Anthropic's prompt caching can reduce costs by 90% for the cached portion.

Strategy 2: Batch APIs

For non-urgent tasks (nightly reports, bulk processing, async evaluation), use batch endpoints. OpenAI and Anthropic offer 50% discounts for batch requests with 24-hour SLAs.

Strategy 3: Model Tiering

Use expensive models (Opus, GPT-4o) only for hard tasks. Use cheap models (Haiku, GPT-4o-mini) for everything else.

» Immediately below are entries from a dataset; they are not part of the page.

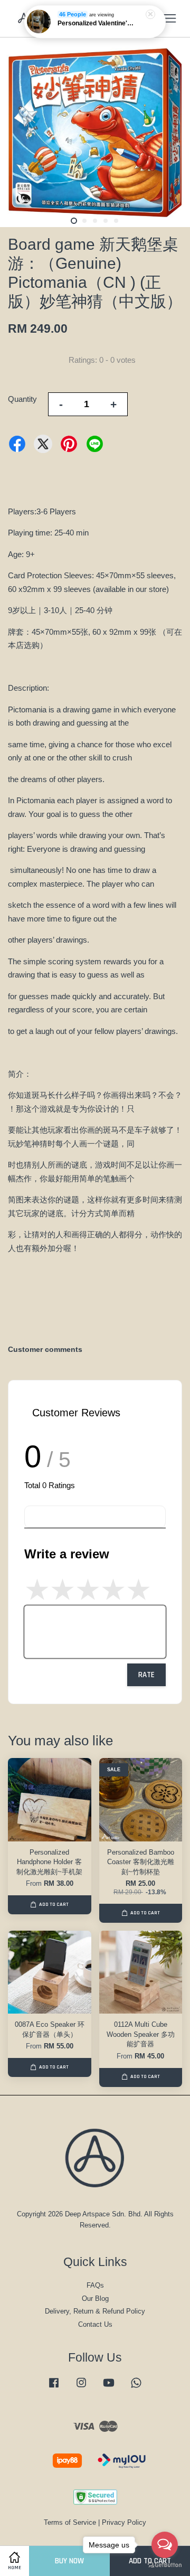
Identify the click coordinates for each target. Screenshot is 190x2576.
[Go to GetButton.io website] (165, 2565)
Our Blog (95, 2298)
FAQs (95, 2285)
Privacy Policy (124, 2522)
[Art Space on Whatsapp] (136, 2388)
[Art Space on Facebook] (53, 2388)
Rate (146, 1675)
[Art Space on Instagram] (81, 2388)
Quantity (22, 398)
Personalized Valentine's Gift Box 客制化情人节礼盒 (96, 23)
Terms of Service (70, 2522)
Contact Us (95, 2324)
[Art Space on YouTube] (108, 2388)
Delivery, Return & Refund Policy (95, 2311)
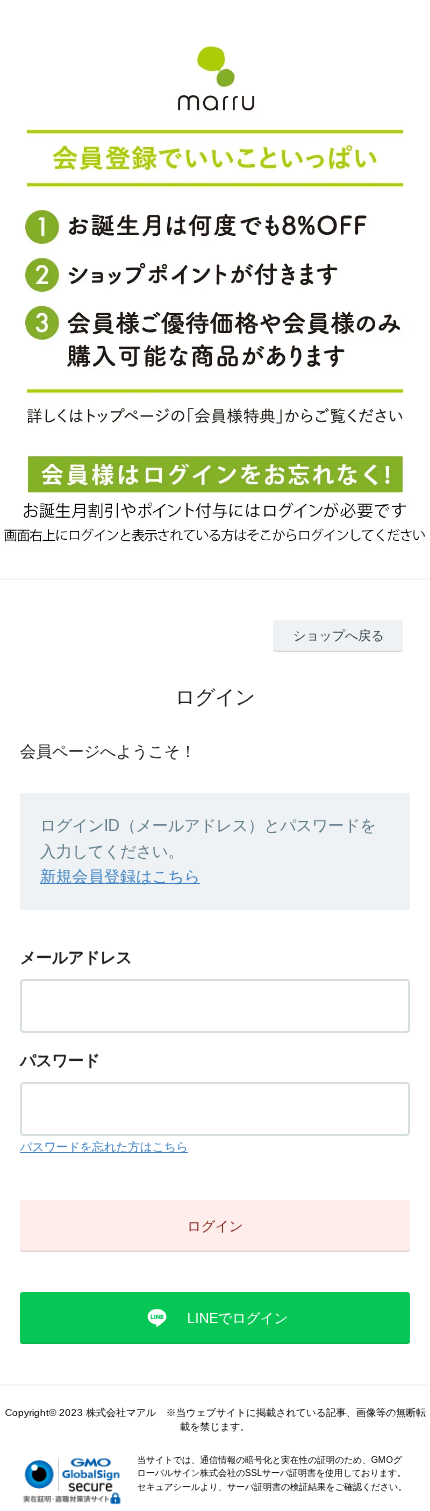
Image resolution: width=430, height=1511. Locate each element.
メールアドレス (76, 957)
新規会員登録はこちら (120, 876)
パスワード (60, 1060)
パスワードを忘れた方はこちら (104, 1147)
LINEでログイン (237, 1318)
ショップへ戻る (338, 635)
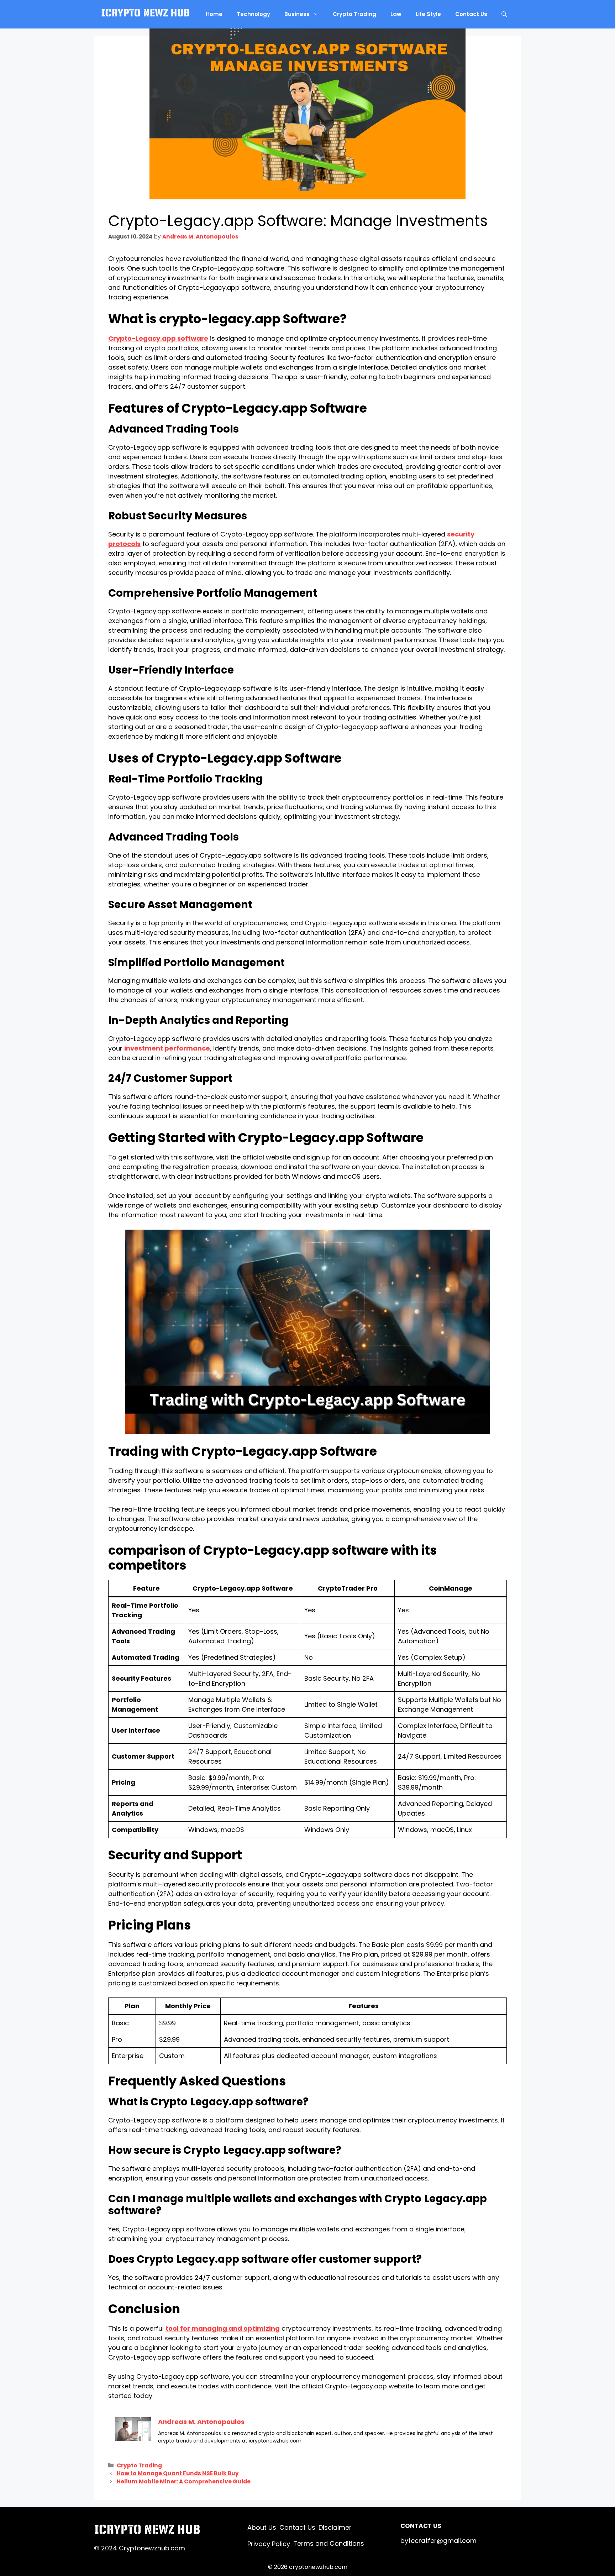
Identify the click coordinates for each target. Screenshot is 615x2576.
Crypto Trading (354, 14)
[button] (504, 14)
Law (395, 14)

function selectModel(task: Task): Model {
  // Tier 1: Hard reasoning, complex code
  if (task.complexity === 'high' || task.requiresReasoning) {
    return 'claude-3-5-sonnet'; // Or opus for hardest
  }
  
  // Tier 2: Standard code, simple analysis
  if (task.complexity === 'medium') {
    return 'gpt-4o-mini';
  }
  
  // Tier 3: Classification, simple extraction
  return 'claude-3-haiku'; // 100x cheaper than Opus
}

Strategy 4: Context Pruning

Large context windows are expensive. Don't send entire files when excerpts suffice.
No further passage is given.